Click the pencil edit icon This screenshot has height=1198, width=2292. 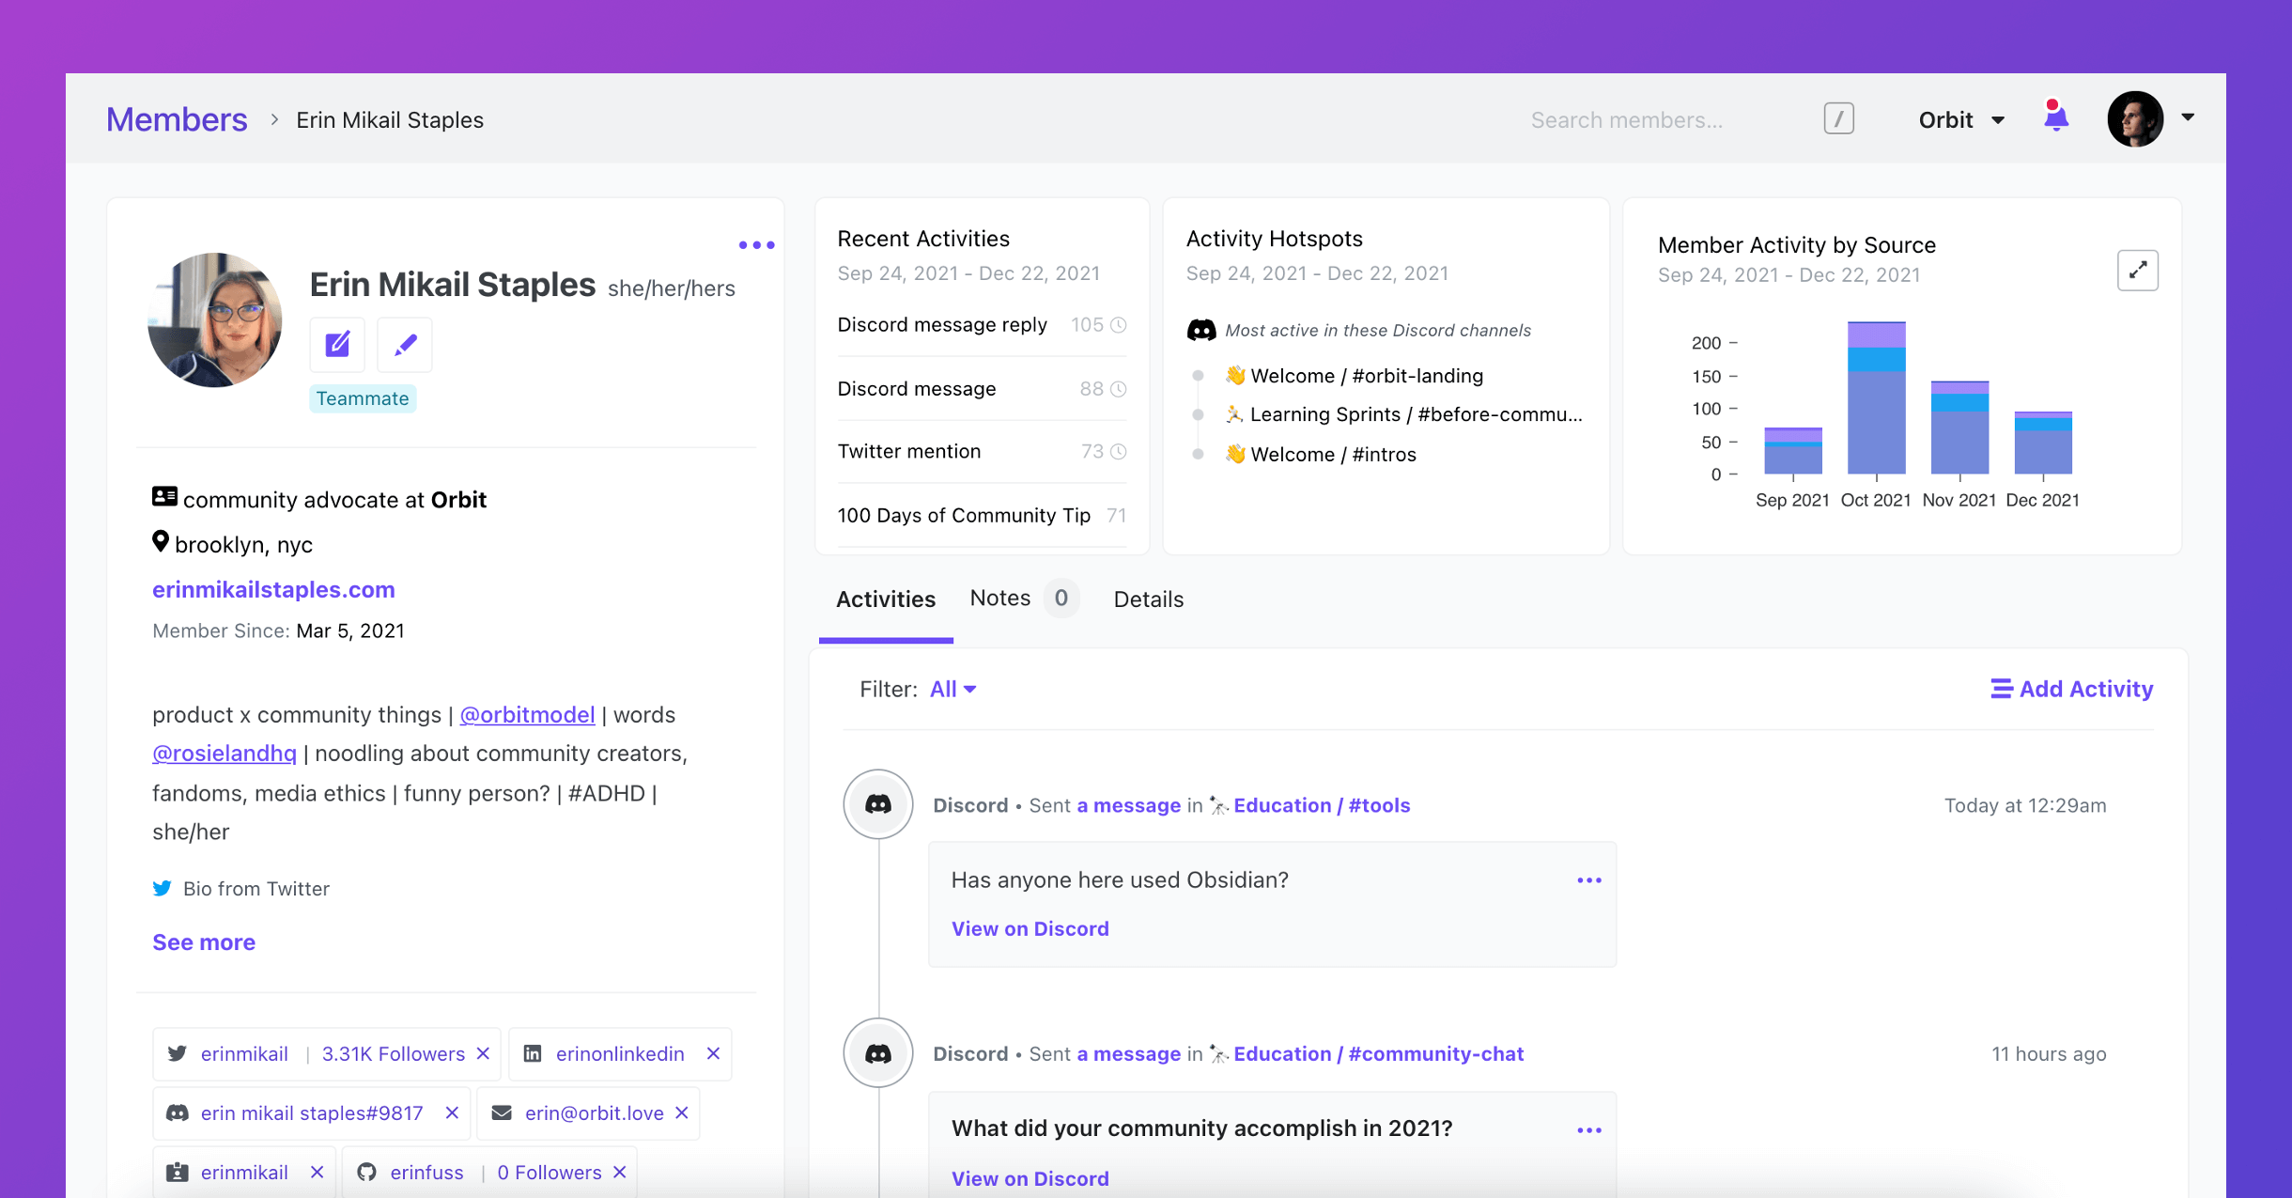click(x=405, y=345)
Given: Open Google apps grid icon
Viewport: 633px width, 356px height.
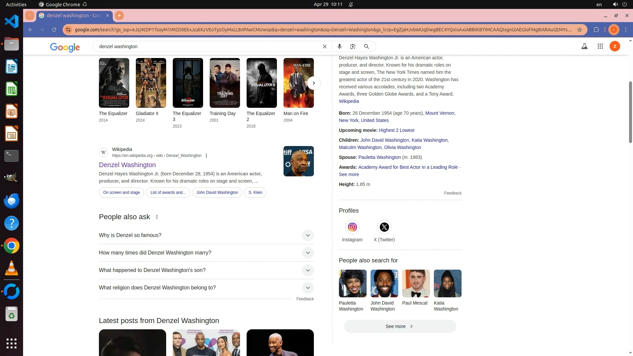Looking at the screenshot, I should (600, 46).
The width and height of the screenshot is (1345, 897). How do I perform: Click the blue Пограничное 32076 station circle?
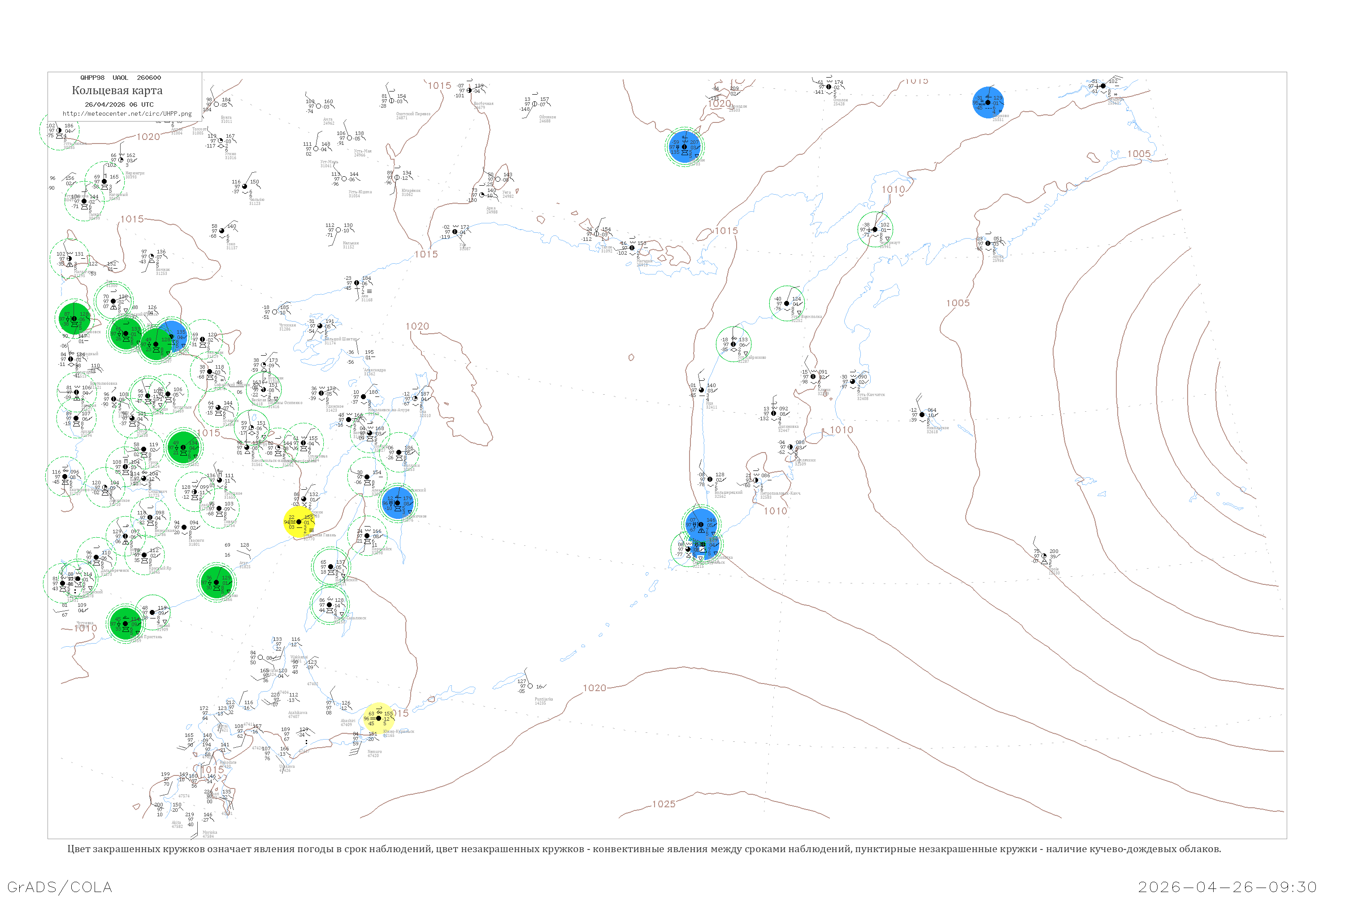coord(398,503)
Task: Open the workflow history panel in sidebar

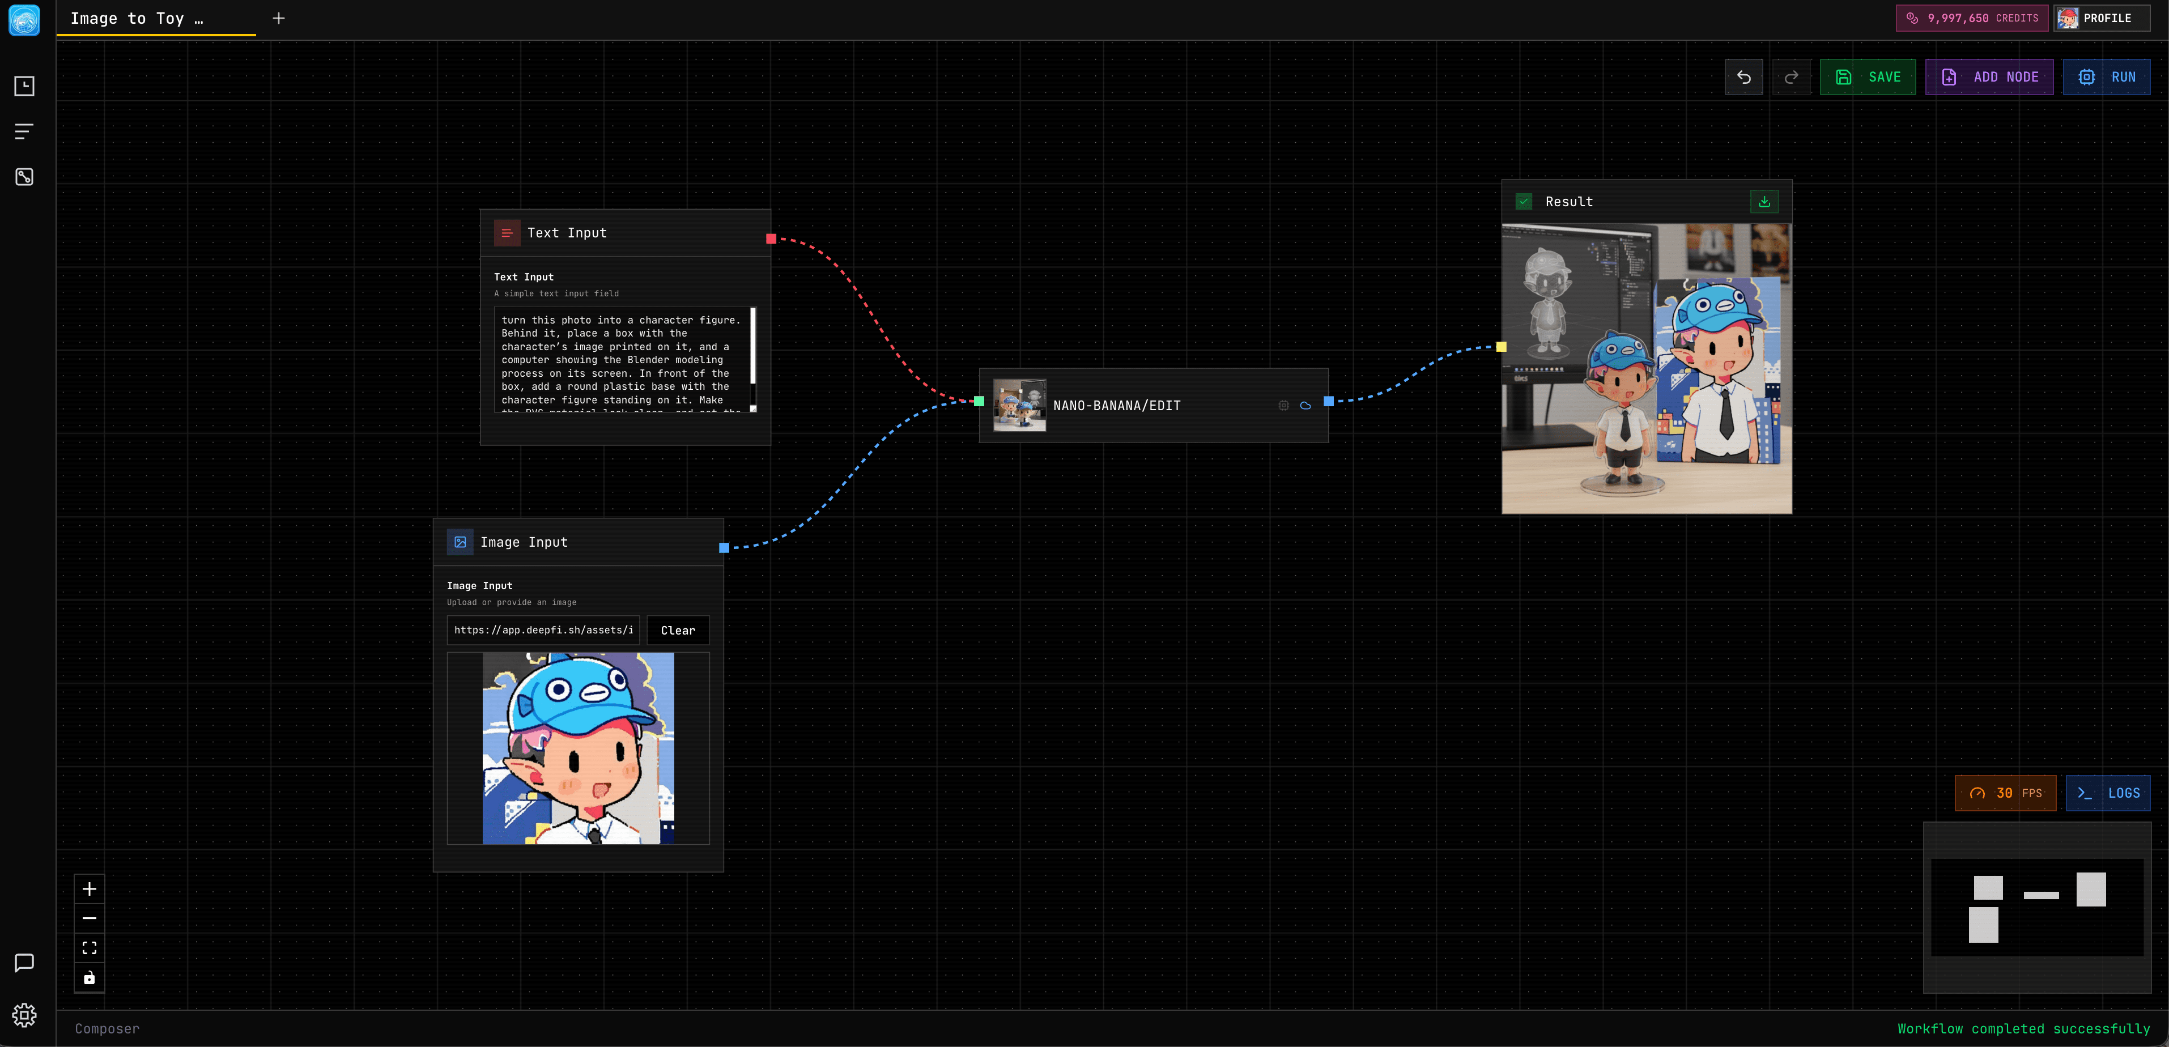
________________________________________
Task item: Take the line with "The width and" and each line after it through the end of the material above, and reproduce them exactly, without the pictures.

Response to the exercise:
The width and height of the screenshot is (1345, 897). How do I perform: Click the blue Пограничное 32076 station circle?
coord(398,503)
Task: Open the workflow history panel in sidebar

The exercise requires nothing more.